Пока, братишка, думаю я. Пока-пока.
Отец в халате и тапках остаётся на неприбранной кухне; небритый, он трёт глаза, как будто удивляясь, что остался один. За последние недели у него сложился свой утренний распорядок. Когда Кэл уходит, папа варит себе кофе, потом вытирает со стола, моет посуду и включает стиральную машину. На это уходит примерно двадцать минут. Потом он заходит ко мне и спрашивает, хорошо ли я спала, хочу ли есть и когда встану. Именно в этом порядке.
В ответ я говорю: «Нет, нет, никогда», и тогда он переодевается и идёт вниз к компьютеру, за которым просиживает часами, выкапывая в Сети информацию, которая могла бы меня спасти. Я слышала, что существует пять стадий печали, и если это правда, то папа застрял на первой: отрицание.

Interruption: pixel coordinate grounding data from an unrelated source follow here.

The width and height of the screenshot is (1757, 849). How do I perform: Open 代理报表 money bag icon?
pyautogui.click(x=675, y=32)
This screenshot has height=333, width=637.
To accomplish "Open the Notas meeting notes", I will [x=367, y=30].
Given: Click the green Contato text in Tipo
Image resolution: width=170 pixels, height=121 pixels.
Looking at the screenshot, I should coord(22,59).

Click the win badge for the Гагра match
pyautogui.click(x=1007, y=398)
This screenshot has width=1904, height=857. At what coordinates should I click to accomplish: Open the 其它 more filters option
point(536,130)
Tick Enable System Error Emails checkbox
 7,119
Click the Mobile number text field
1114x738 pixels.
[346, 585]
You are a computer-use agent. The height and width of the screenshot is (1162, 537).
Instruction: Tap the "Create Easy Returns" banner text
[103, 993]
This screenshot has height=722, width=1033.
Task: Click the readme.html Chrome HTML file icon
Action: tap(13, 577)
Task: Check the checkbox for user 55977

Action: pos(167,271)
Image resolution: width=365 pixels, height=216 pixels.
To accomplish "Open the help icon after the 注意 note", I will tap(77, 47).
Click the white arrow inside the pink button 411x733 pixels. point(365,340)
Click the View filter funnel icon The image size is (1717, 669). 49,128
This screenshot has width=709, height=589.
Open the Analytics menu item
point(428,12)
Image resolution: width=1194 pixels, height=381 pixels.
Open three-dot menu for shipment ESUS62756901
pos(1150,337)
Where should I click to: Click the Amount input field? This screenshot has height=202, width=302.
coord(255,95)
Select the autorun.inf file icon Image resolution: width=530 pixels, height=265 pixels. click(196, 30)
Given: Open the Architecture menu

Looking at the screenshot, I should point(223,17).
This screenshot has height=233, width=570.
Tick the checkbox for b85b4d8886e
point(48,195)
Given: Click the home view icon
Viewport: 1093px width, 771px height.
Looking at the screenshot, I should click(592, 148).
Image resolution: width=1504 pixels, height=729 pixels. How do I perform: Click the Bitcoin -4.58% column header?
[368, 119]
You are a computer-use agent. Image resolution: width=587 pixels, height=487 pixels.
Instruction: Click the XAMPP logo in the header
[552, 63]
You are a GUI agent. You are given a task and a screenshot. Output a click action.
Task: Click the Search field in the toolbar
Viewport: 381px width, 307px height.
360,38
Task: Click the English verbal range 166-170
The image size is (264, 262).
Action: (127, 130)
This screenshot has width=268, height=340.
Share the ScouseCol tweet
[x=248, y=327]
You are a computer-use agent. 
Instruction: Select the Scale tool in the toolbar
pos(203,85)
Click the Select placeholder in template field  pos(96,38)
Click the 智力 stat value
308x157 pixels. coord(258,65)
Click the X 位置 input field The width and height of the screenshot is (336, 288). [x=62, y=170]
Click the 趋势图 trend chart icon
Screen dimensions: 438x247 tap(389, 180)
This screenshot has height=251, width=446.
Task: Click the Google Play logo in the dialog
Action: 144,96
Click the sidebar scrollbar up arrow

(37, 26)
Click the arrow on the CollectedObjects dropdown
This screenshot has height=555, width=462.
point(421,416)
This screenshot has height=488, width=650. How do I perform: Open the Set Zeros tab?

Против обыкновения, сегодня он стучится ко мне рано. Он не выпил кофе, не прибрал на кухне. Что случилось? Когда он заходит, я лежу не шевелясь. Папа закрывает за собой дверь и сбрасывает тапки.
– Двигайся, – говорит он и поднимает край одеяла.
– Папа, ты что?
– Поваляюсь с тобой.
– Не надо!
Он обхватывает меня рукой, удерживая на месте. У него тяжёлые кости. Носки трут мои голые ноги.
– Пап, слезай с моей кровати!
– Нетушки.
Я отталкиваю его руку, сажусь и смотрю на него. От папы несёт застоявшимся табачным дымом и пивом; он выглядит старше, чем я его помню. Я слышу, как стучит его сердце, хотя, по-моему, такого не может быть.
– Ты что, сдурел?
– Ты никогда ни о чём мне не рассказываешь.
– И ты решил, что так поможешь делу?
Он пожимает плечами:
– Наверно.
– А тебе бы понравилось, если бы я залезла к тебе на кровать, когда ты спишь?
– В детстве ты так и делала. Ты говорила: это нечестно, что ты спишь одна. И мы с мамой каждую ночь пускали тебя к себе, потому что тебе было одиноко.
Я уверена, что это неправда, потому что ничего такого не помню. Наверно, папа рехнулся.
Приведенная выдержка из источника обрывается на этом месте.